Making 3D Structures And Packages More Reliable

Challenges and solutions for finding defects in new structures and multi-chip integration.


The move to smaller vertical structures and complex packaging schemes is straining existing testing approaches, particularly in heterogeneous combinations on a single chip and in multi-die packages.

The complexity of these devices has exploded with the slowdown in scaling, as chipmakers turn to architectural solutions and new transistor structures rather than just relying on shrinking features to boost performance and reduce power. Increases in leakage current at each new node, the inability to scale wires, and an overall rise in the amount of data that needs to be processed have forced chipmakers to add different gate structures to their transistors and move certain components off chip, including analog blocks and some memories.

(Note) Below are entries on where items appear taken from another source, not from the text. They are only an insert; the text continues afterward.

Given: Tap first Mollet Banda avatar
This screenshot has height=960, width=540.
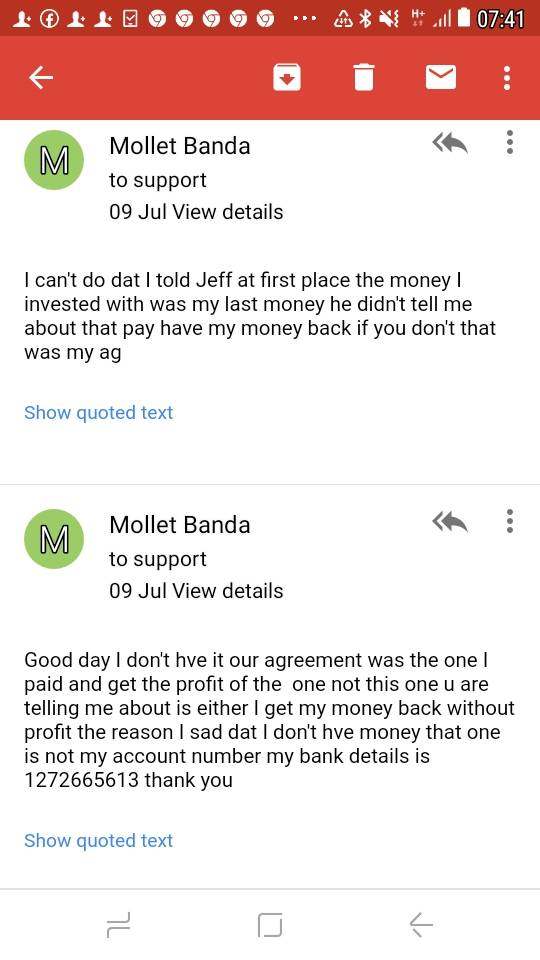Looking at the screenshot, I should click(54, 160).
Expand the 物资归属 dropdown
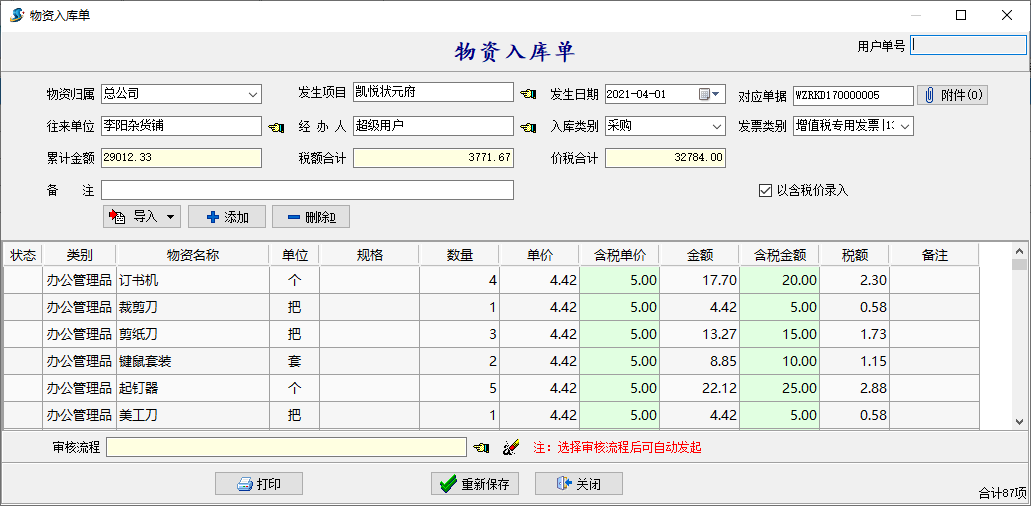Viewport: 1031px width, 506px height. [252, 94]

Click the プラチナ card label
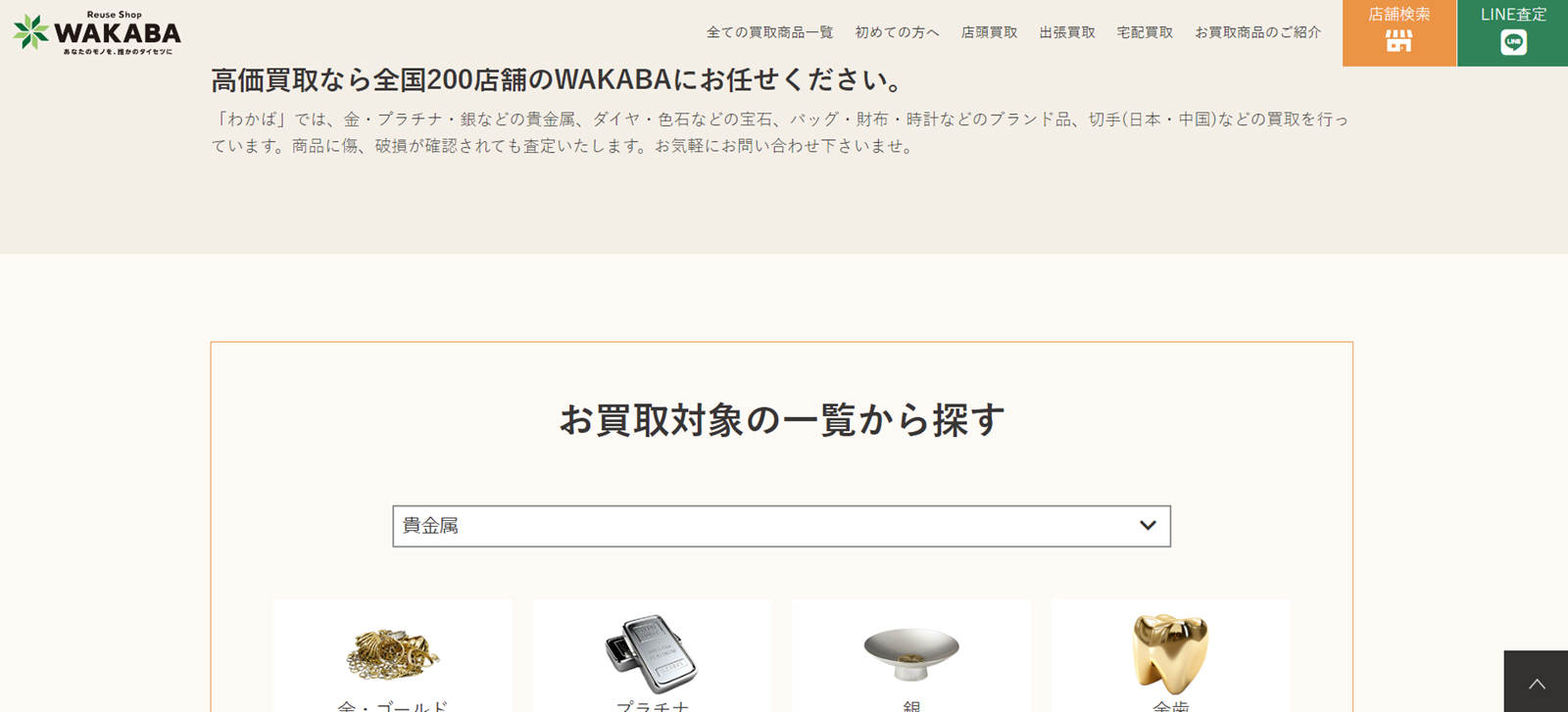click(x=652, y=706)
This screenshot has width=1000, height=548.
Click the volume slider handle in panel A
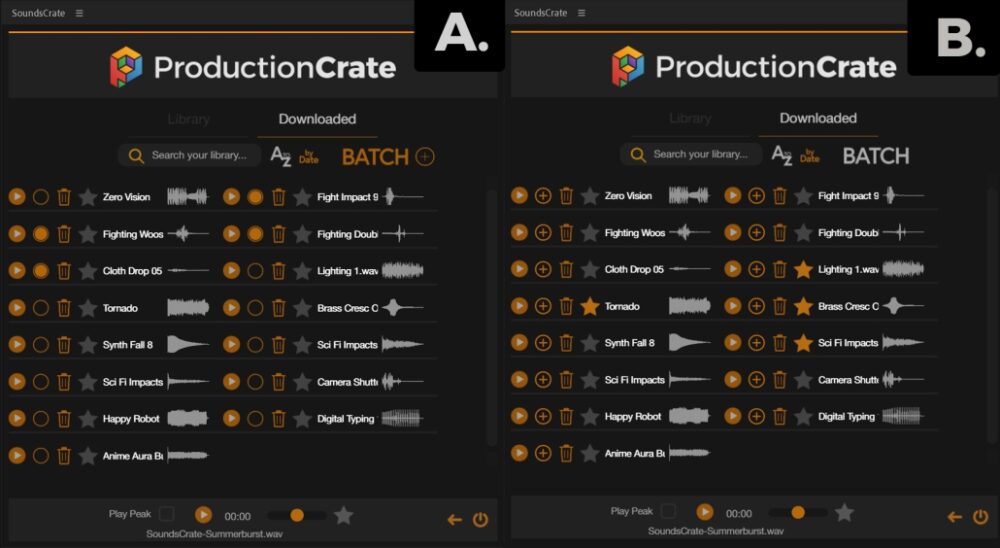pyautogui.click(x=297, y=515)
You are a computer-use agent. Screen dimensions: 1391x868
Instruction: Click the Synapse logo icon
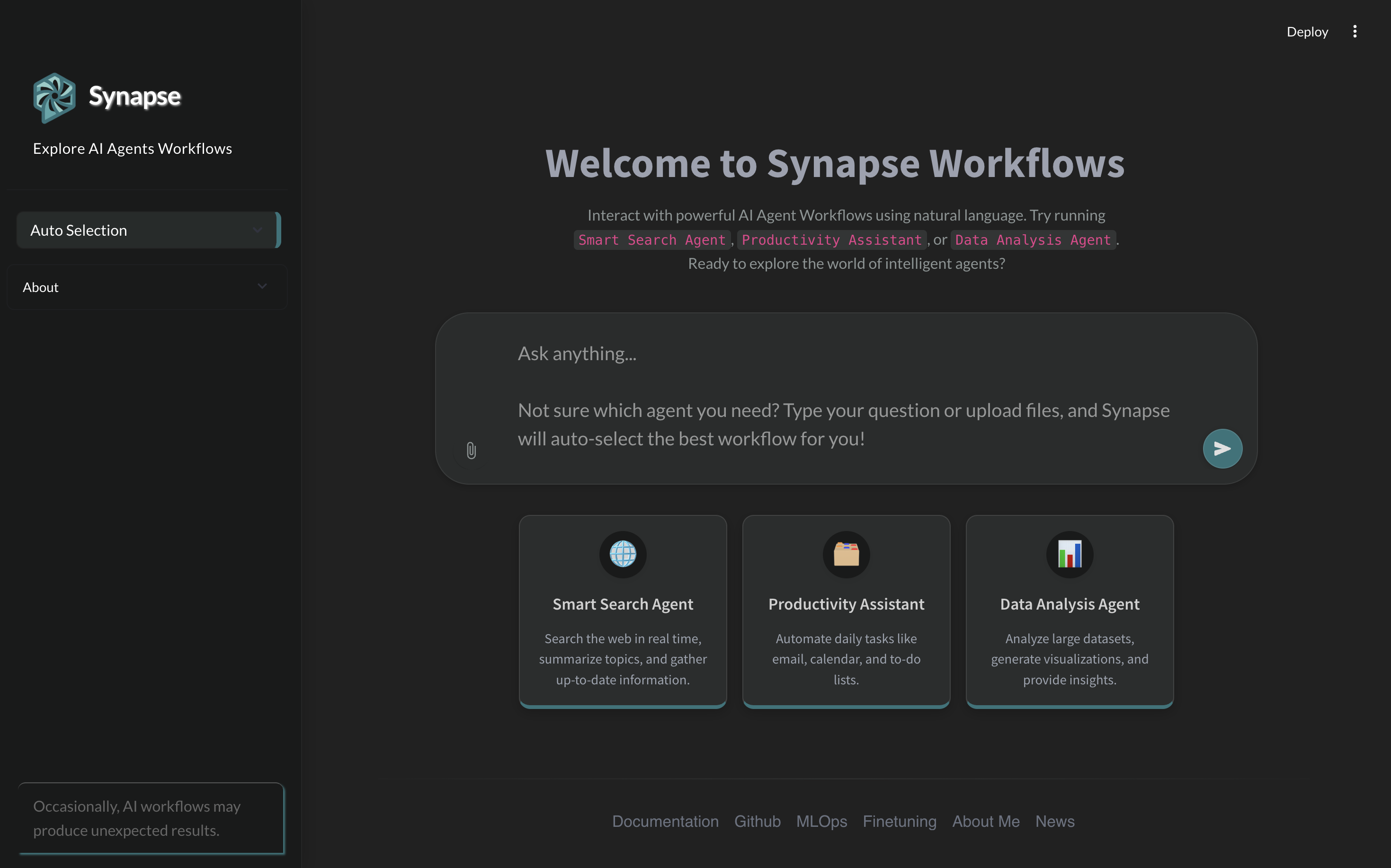pos(54,97)
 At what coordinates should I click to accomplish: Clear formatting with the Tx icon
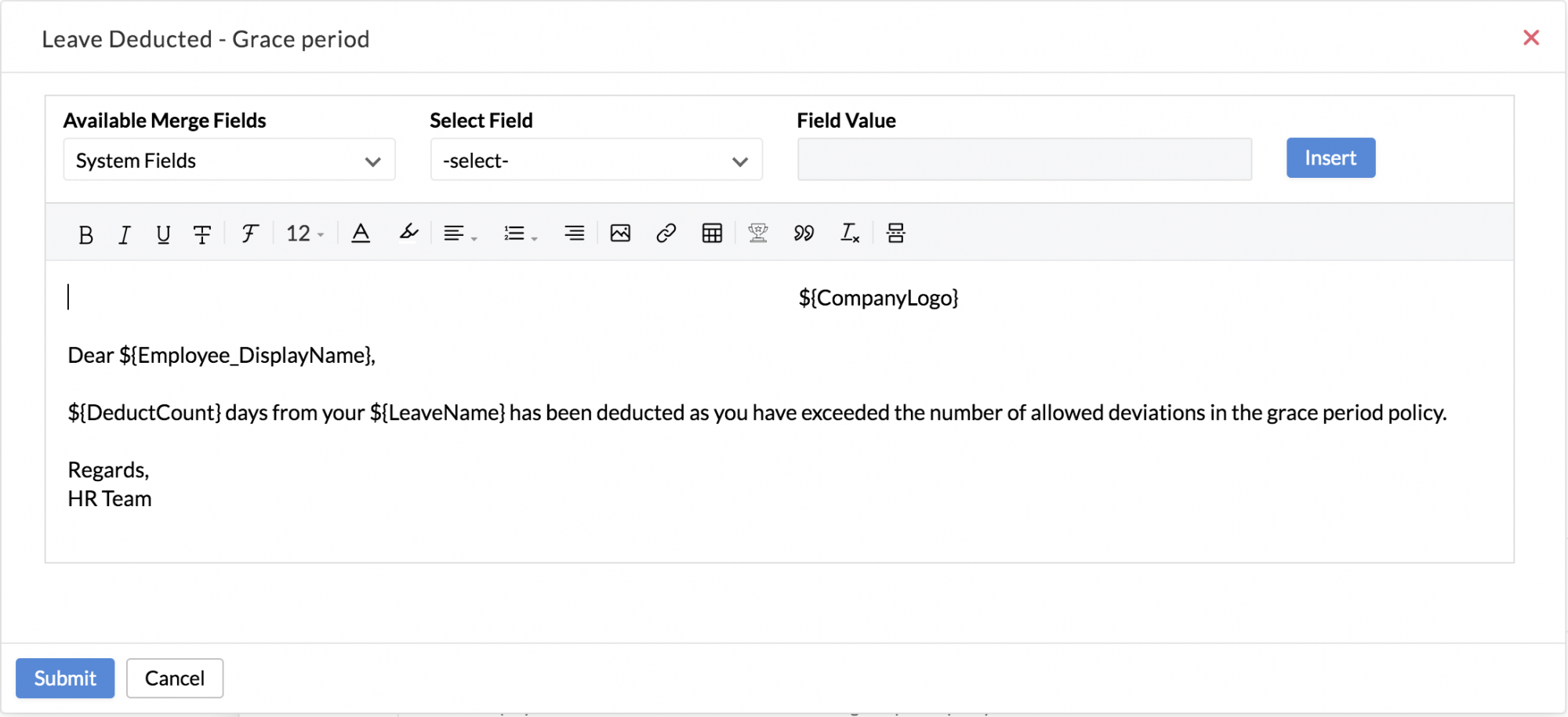[x=849, y=233]
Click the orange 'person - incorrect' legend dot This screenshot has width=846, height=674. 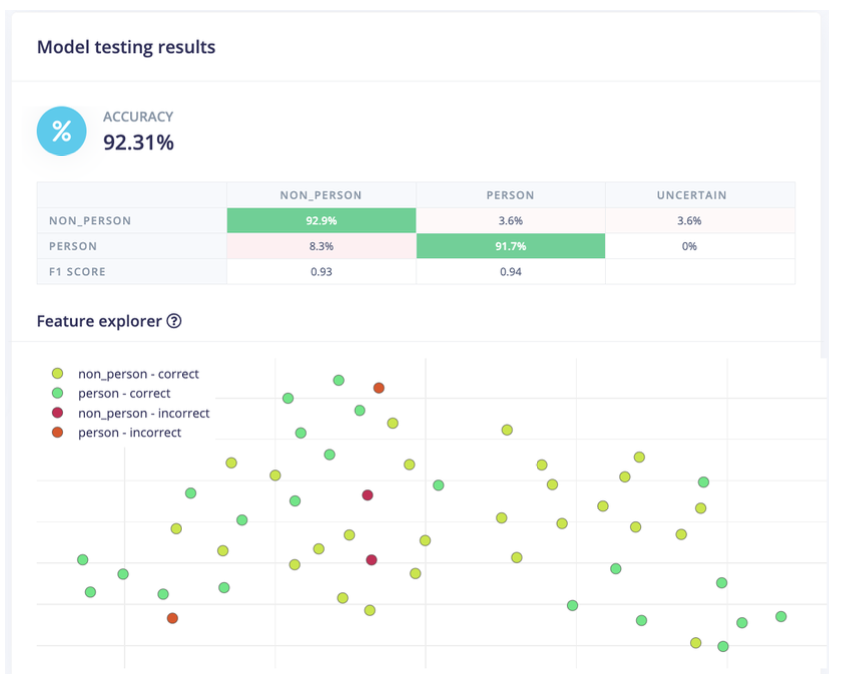point(58,433)
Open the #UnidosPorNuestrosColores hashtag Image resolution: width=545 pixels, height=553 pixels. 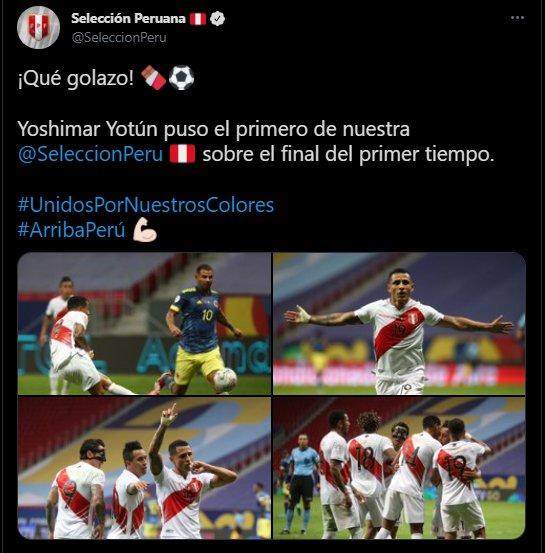pos(146,205)
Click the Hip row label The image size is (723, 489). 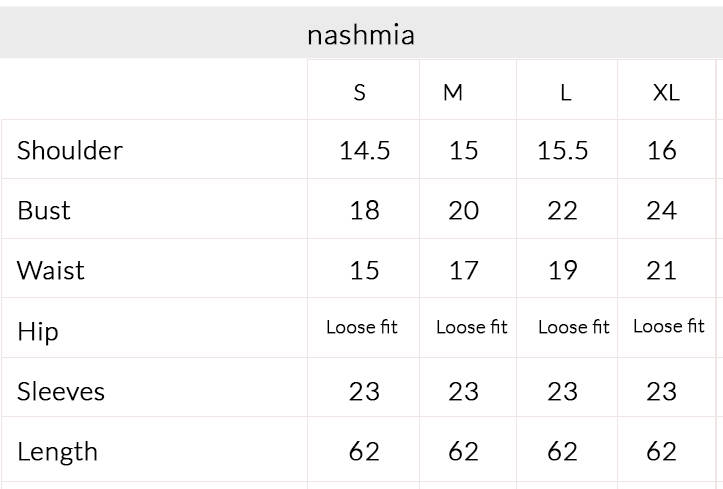pos(38,331)
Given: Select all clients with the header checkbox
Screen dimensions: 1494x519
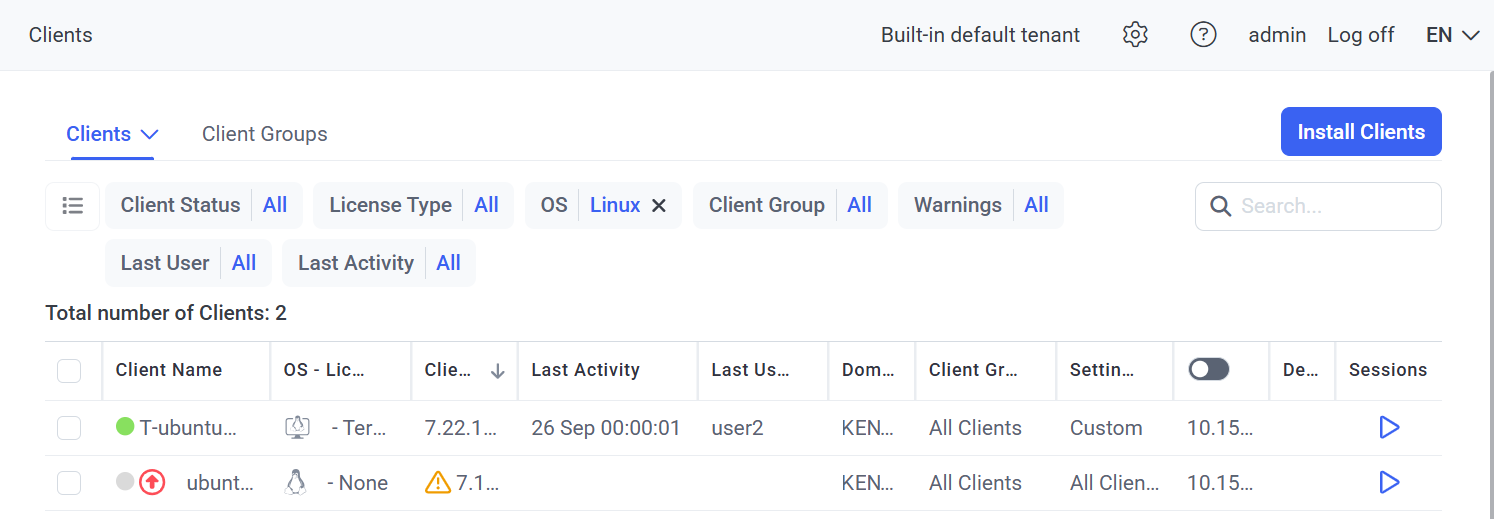Looking at the screenshot, I should pyautogui.click(x=69, y=371).
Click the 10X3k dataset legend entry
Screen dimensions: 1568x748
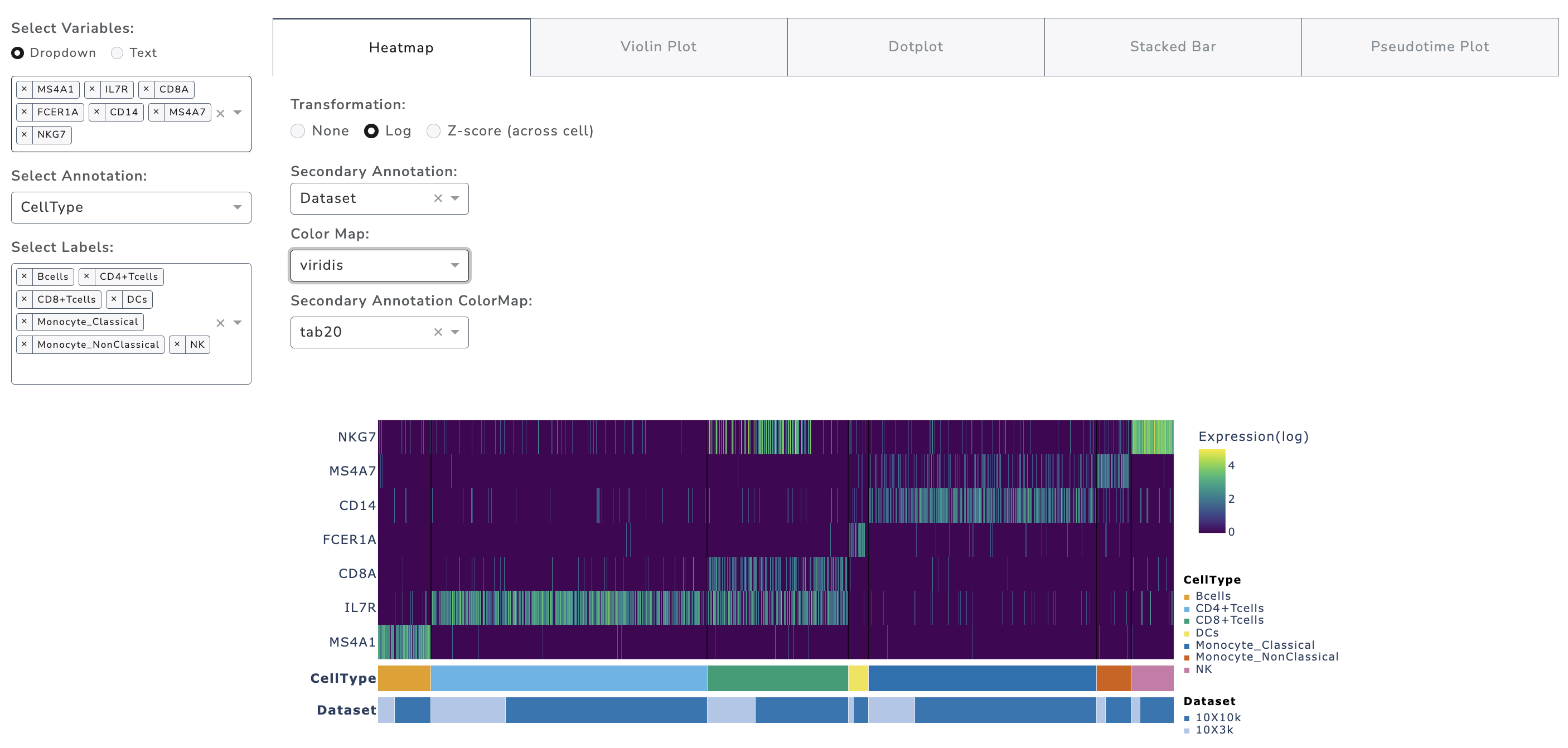click(x=1214, y=730)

While all of this has been shown to work, several problems have cropped up. Among them:

  • Existing test and inspection methods are being strained, in part because there are simply more components and in part because existing tools can’t see everything in tightly packed 3D structures.
  • Vertical packaging options have made parts or even entire chips inaccessible to classic testing and inspection methods once they are bound together.
  • Some of the most advanced devices are expected to work for longer periods than in the past, with parts that are consistently in the fully “on” state expected to last decades rather than a couple years of intermittent service. This is particularly true in safety-critical applications, where failures are potentially dangerous.

Solutions do exist for some of these issues, but none is perfect. In many cases they add time to the manufacturing process and increase the cost, which is already high. And even then, there are plenty of things that can go wrong. For example, a latent defect that never raised concern in the past when advanced chips were used for less than several years may cause problems when usage is extended beyond that, particularly in automotive applications where environmental conditions can be extreme. Moreover, when dies or wafers are bonded together, they can be damaged or warp, putting extreme stress on solder balls and various sizes of bumps.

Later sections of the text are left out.